A VIEW ON IMIDAZOLIUM ELECTROCHEMICAL REDUCTION ON PLATINUM AND GOLD ELECTRODES IN AQUEOUS SOLUTION: IMPLICATIONS FOR IMIDAZOLIUM ASSISTED CO2 REDUCTION

Abstract

Carbon dioxide mitigation in our society has implications for both the environment and energy management. Electrochemically reducing CO2 to value-added products provides an opportunity to achieve such a goal. Pyridinium-catalyzed CO2 reduction to formic acid and methanol with low overpotentials at platinum electrodes has been previously investigated. This study extends the research to another N-heterocycle, imidazolium, in a comparative fashion in order to probe the CO2 reduction mechanism. The study found that imidazolium reduces through a proton coupled electron transfer process on a Pt electrode with no involvement of the 2 position carbon or the aromatic ring.

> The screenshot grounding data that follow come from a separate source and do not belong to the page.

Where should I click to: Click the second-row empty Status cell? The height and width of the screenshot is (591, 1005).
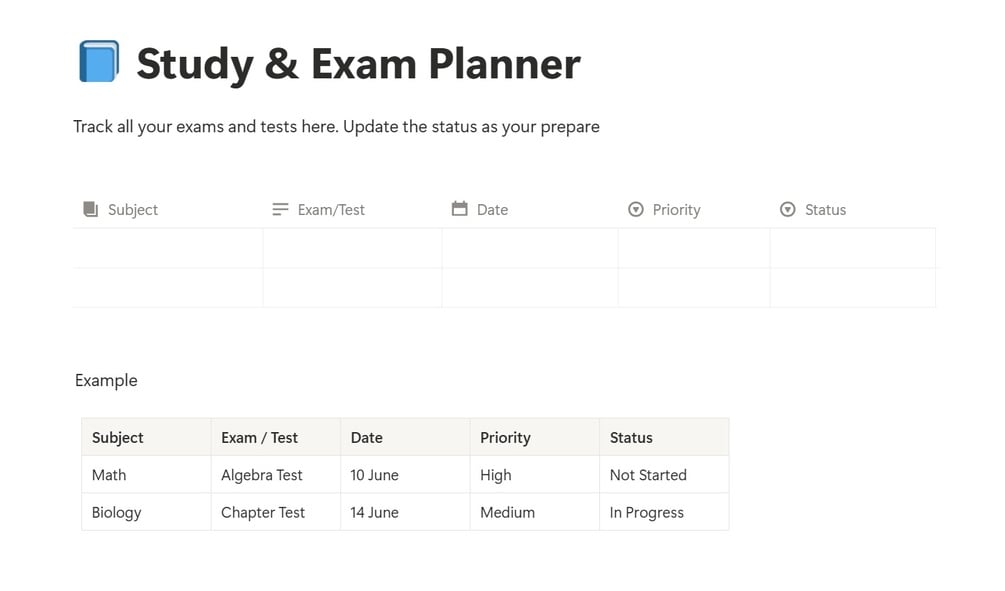pyautogui.click(x=852, y=288)
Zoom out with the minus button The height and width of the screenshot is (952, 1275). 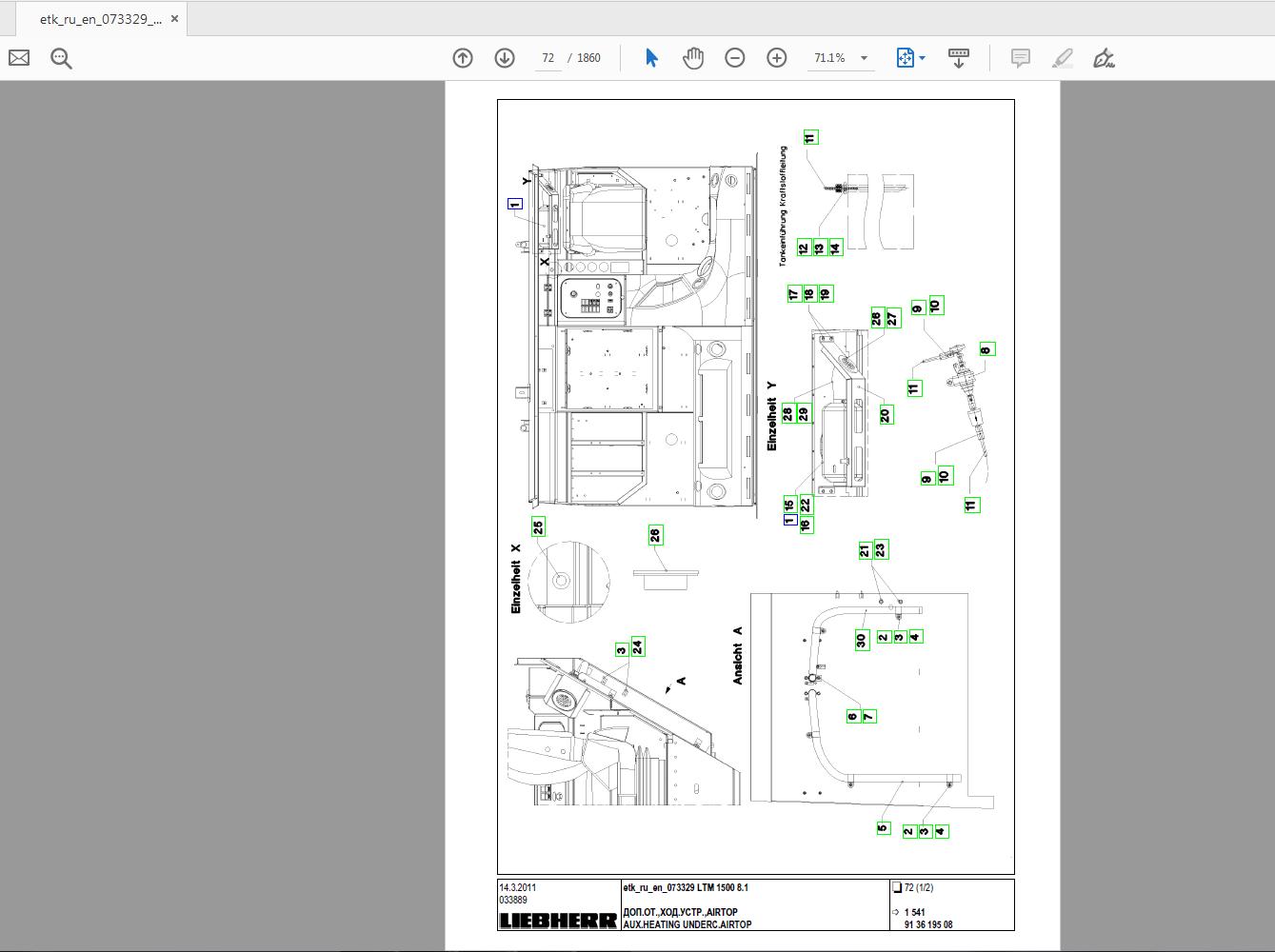click(x=735, y=58)
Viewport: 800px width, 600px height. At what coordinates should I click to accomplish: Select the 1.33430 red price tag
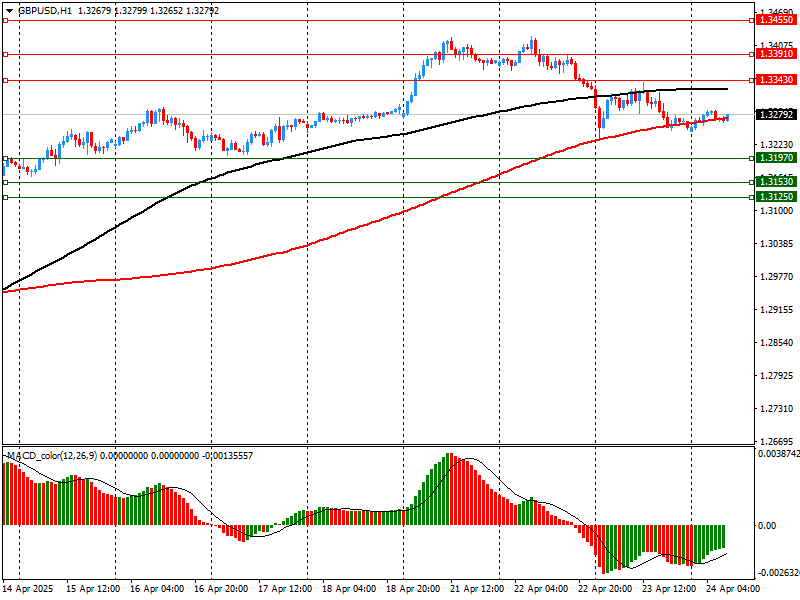[x=775, y=80]
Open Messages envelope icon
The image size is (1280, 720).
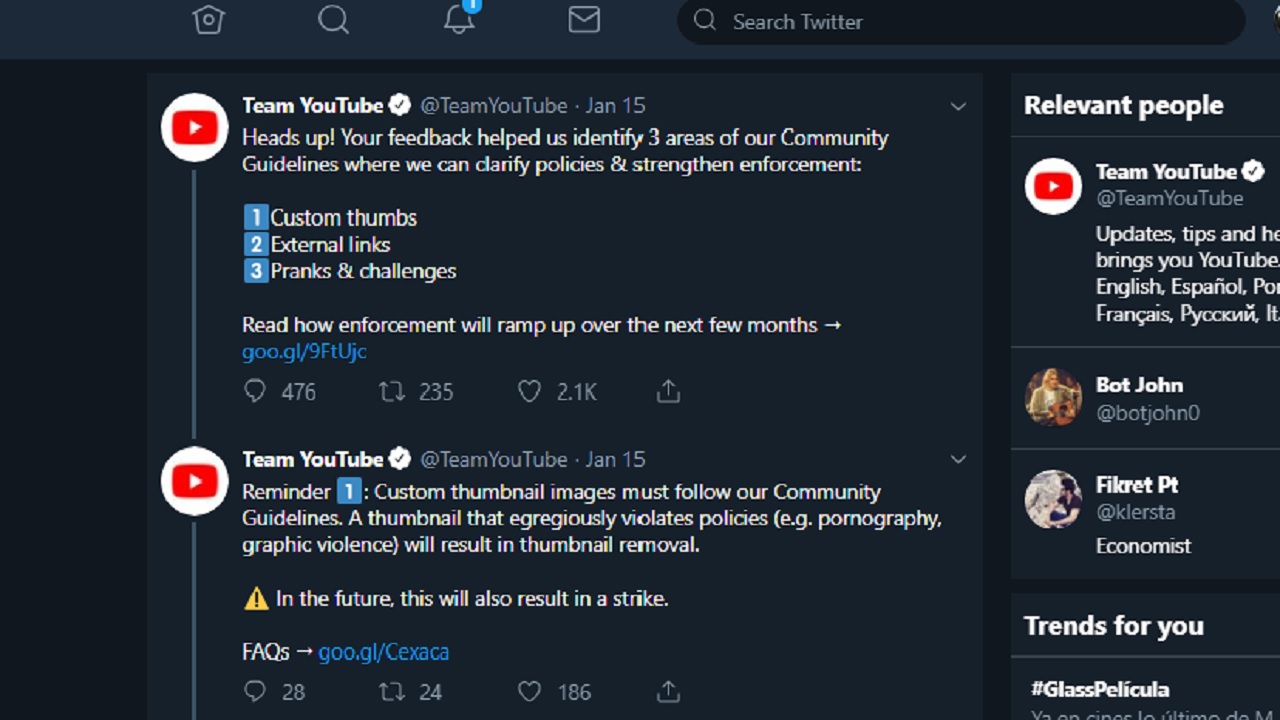584,20
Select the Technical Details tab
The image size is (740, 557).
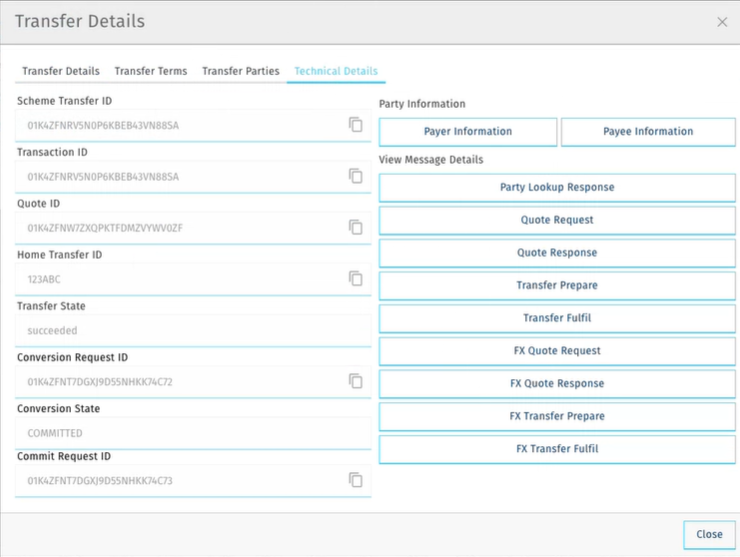(x=336, y=71)
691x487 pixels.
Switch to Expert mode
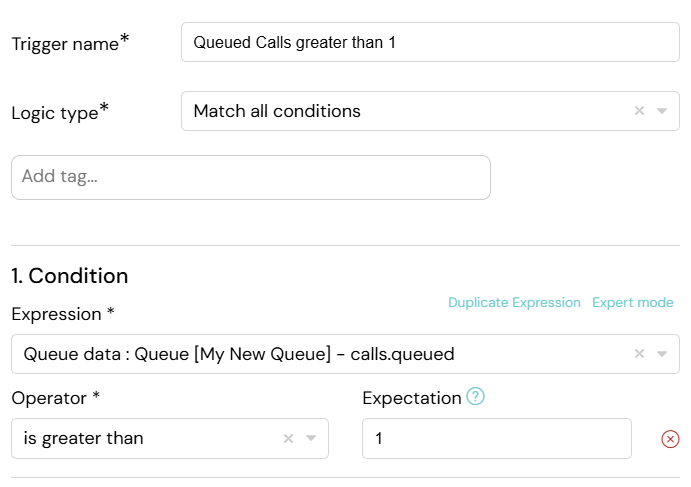click(632, 302)
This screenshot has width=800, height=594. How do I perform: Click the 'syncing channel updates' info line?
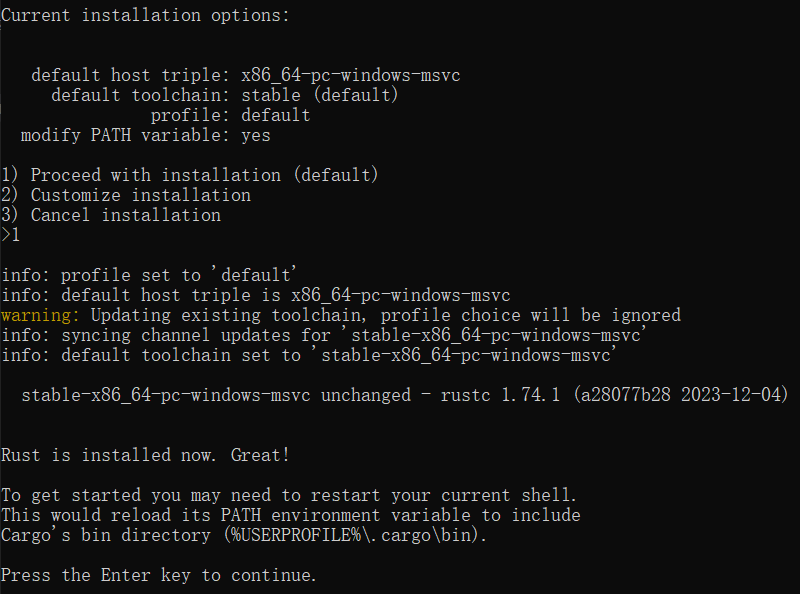point(324,335)
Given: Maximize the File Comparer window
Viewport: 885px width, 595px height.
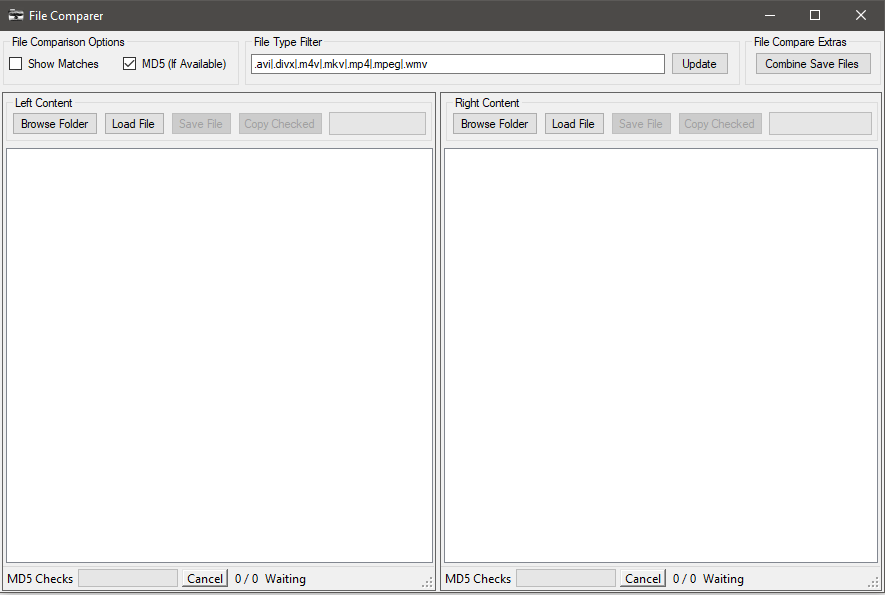Looking at the screenshot, I should click(x=814, y=15).
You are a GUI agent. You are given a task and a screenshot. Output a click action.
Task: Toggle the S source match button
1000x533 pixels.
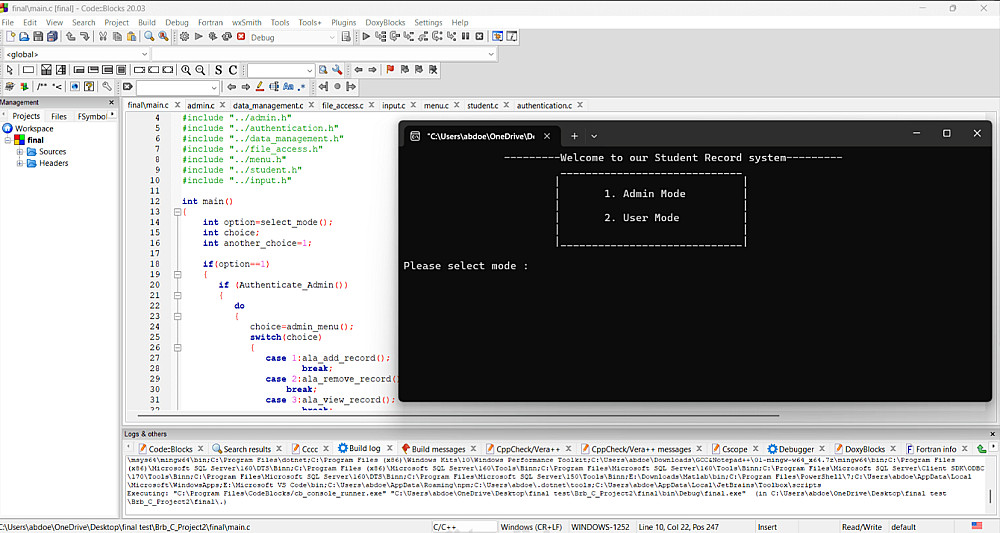coord(218,70)
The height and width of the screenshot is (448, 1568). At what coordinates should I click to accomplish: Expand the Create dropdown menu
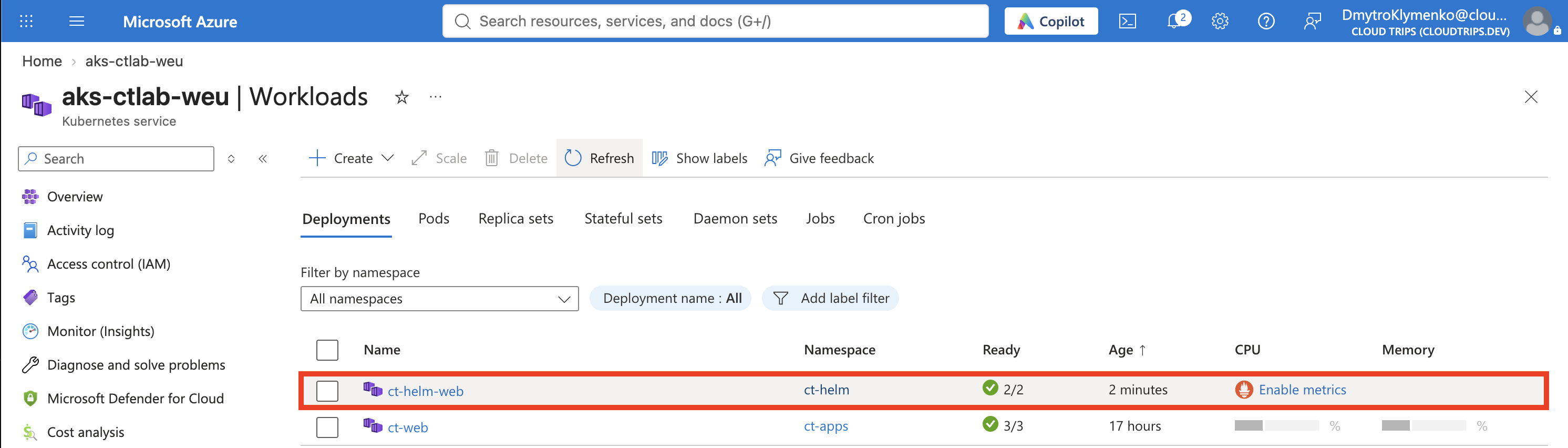[x=351, y=158]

The role of surface adsorbed hydrogen atoms in the proposed mechanism extends the study to gold electrodes, on which surface hydrides are known to be unstable. It was found for the first time that imidazolium reduction on gold has a similar proton coupled electron transfer component, and the stability of the gold surface hydride dictates the reversibility of imidazolium electrochemical reduction. A pH variation experiment found that the charge transfer kinetics increased gradually with the increase of proton concentration, consistent with the mechanism. Rotating disk electrode experiments and Nicholson-Shain diagnostics indicated a one-electron diffusive reduction of imidazolium on gold coupled with a subsequent chemical reaction. Digital simulations with a proposed proton coupled electron transfer mechanism fit well with the experimental results. Electron paramagnetic resonance spectroelectrochemistry with an in situ apparatus design observed no radical formed during imidazolium reduction on gold, which further supports the proposed proton coupled electron transfer component in the reduction.